In order to understand the relation among the predictors (or features or properties) \( p \), the set of data \( n \) and the target (outcome, output etc) \( \boldsymbol{y} \), consider the model we discussed for describing nuclear binding energies.
There we assumed that we could parametrize the data using a polynomial approximation based on the liquid drop model. Assuming
$$ BE(A) = a_0+a_1A+a_2A^{2/3}+a_3A^{-1/3}+a_4A^{-1}, $$we have five predictors, that is the intercept, the \( A \) dependent term, the \( A^{2/3} \) term and the \( A^{-1/3} \) and \( A^{-1} \) terms. This gives \( p=0,1,2,3,4 \). Furthermore we have \( n \) entries for each predictor.
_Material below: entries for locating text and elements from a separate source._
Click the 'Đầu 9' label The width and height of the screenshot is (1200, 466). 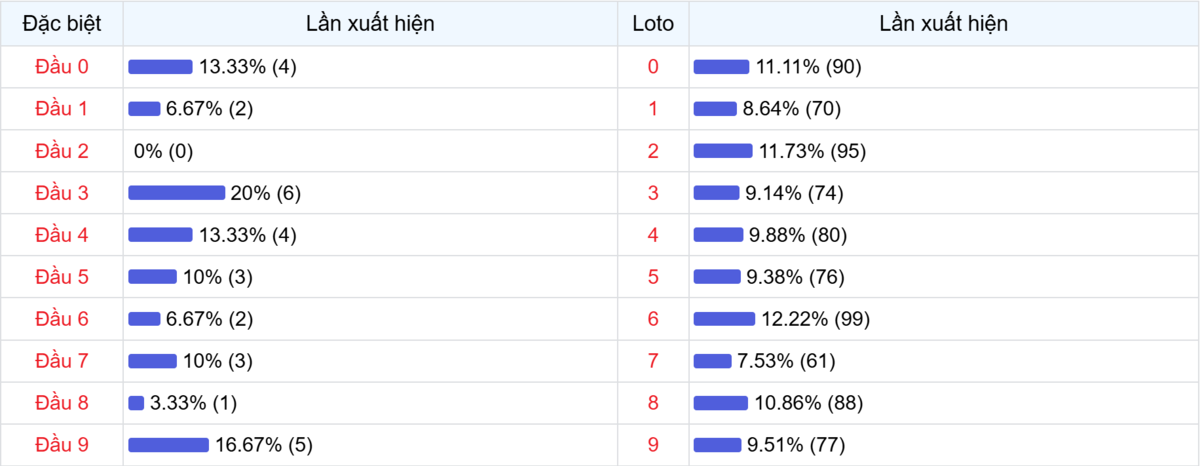tap(62, 445)
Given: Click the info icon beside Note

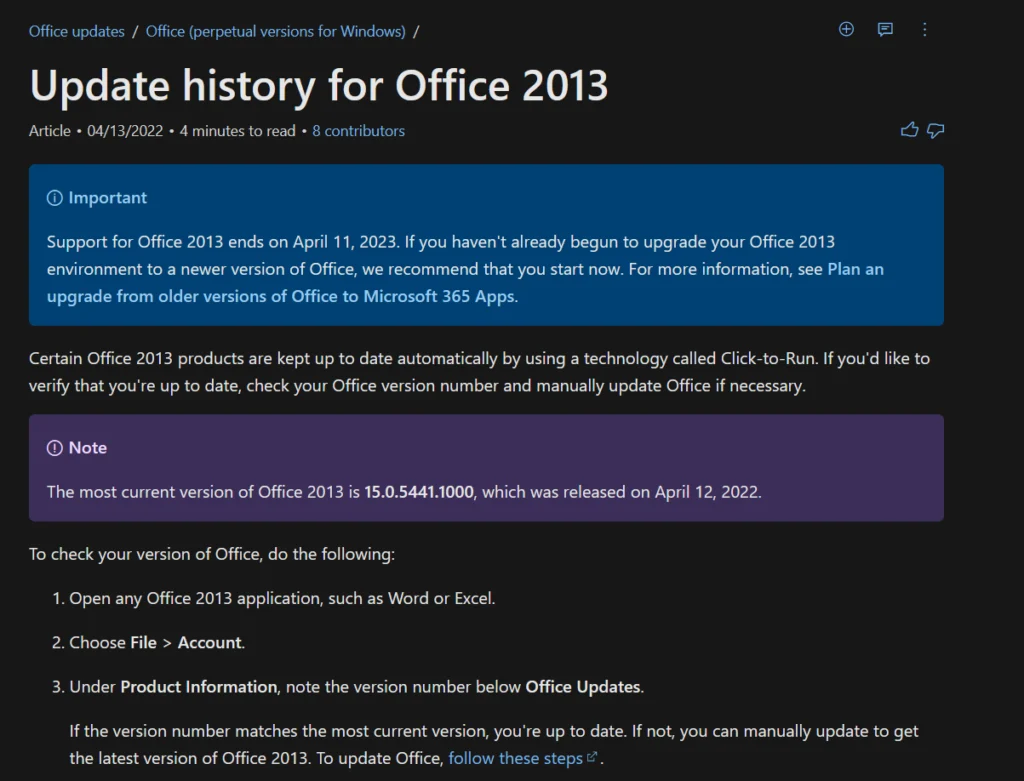Looking at the screenshot, I should [53, 447].
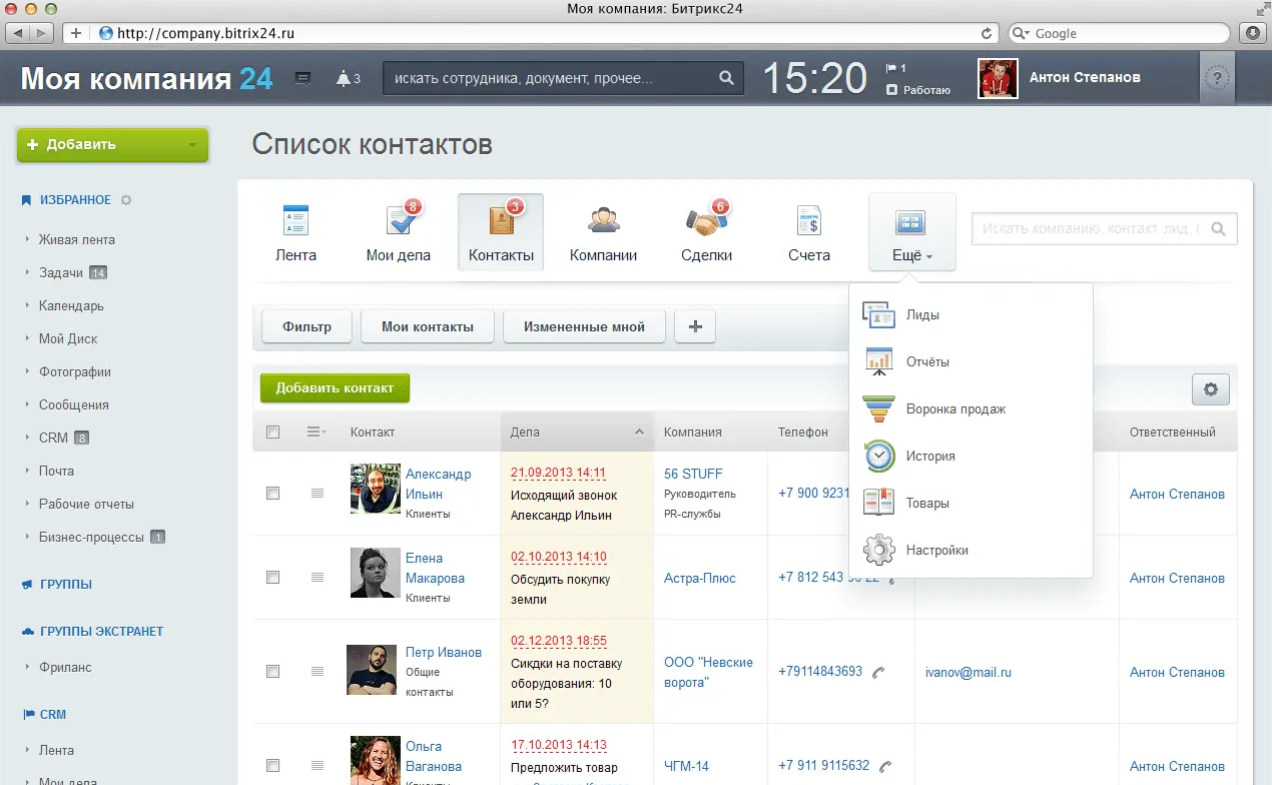Click the help question mark icon
Viewport: 1272px width, 785px height.
(x=1216, y=78)
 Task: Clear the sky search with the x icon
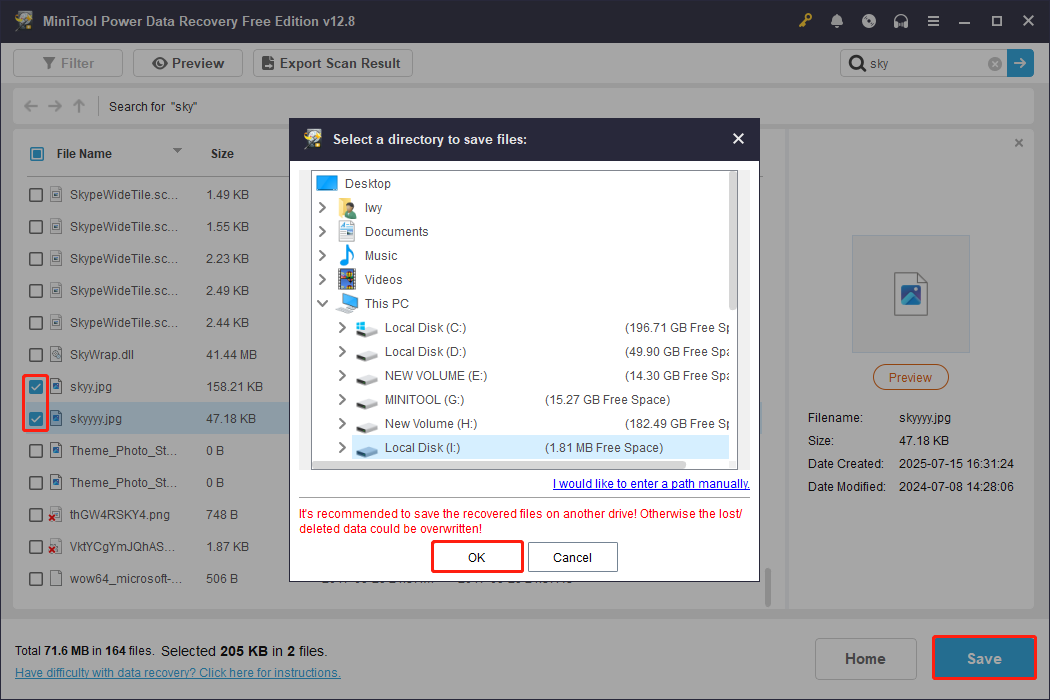pos(994,63)
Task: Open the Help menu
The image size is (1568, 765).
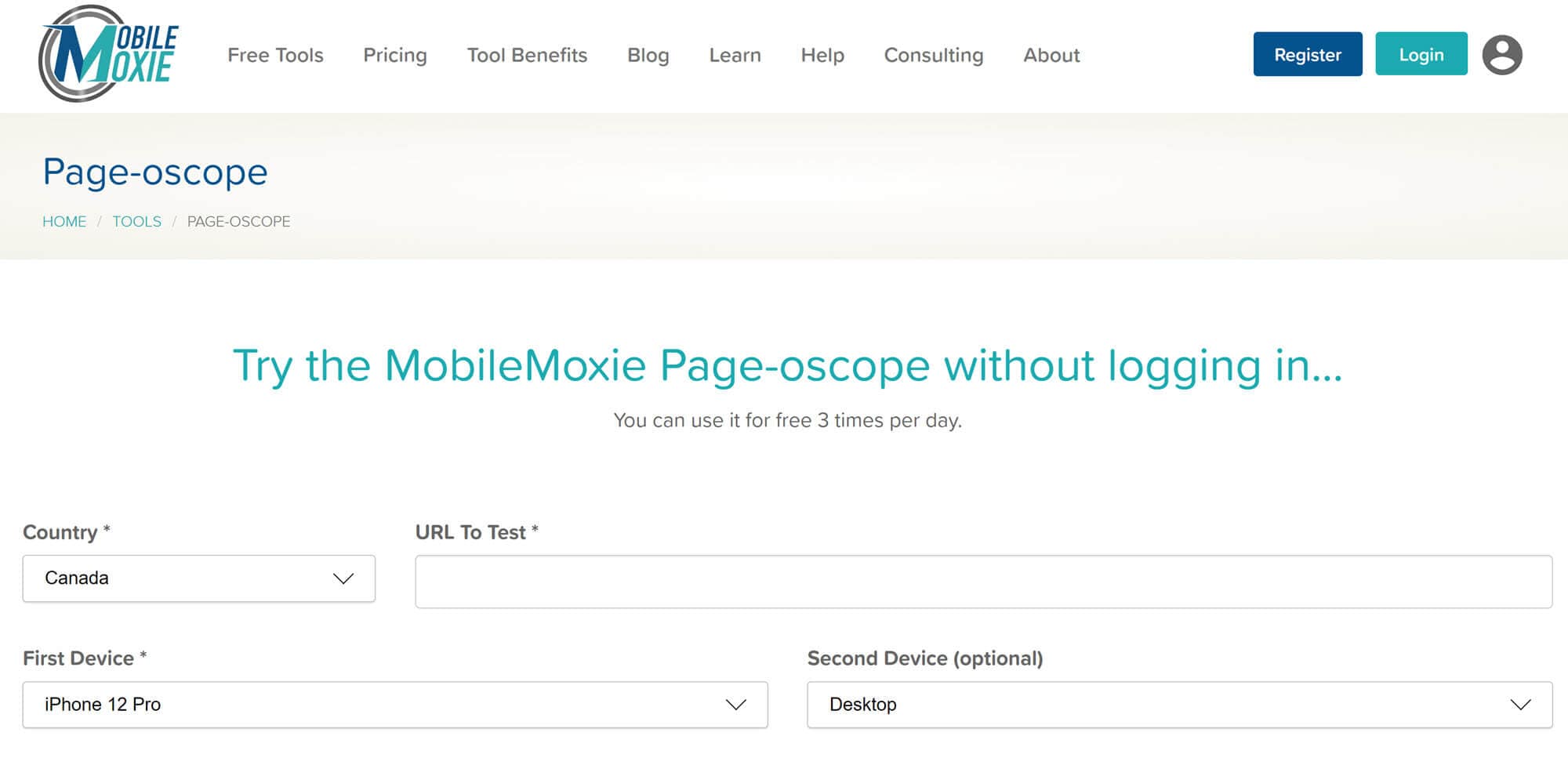Action: (x=822, y=55)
It means that our design matrix is a \( p\times n \) matrix \( \boldsymbol{X} \).
Here the predictors are based on a model we have made. A popular data set which is widely encountered in ML applications is the so-called credit card default data from Taiwan. The data set contains data on \( n=30000 \) credit card holders with predictors like gender, marital status, age, profession, education, etc. In total there are \( 24 \) such predictors or attributes leading to a design matrix of dimensionality \( 24 \times 30000 \). This is however a classification problem and we will come back to it when we discuss Logistic Regression.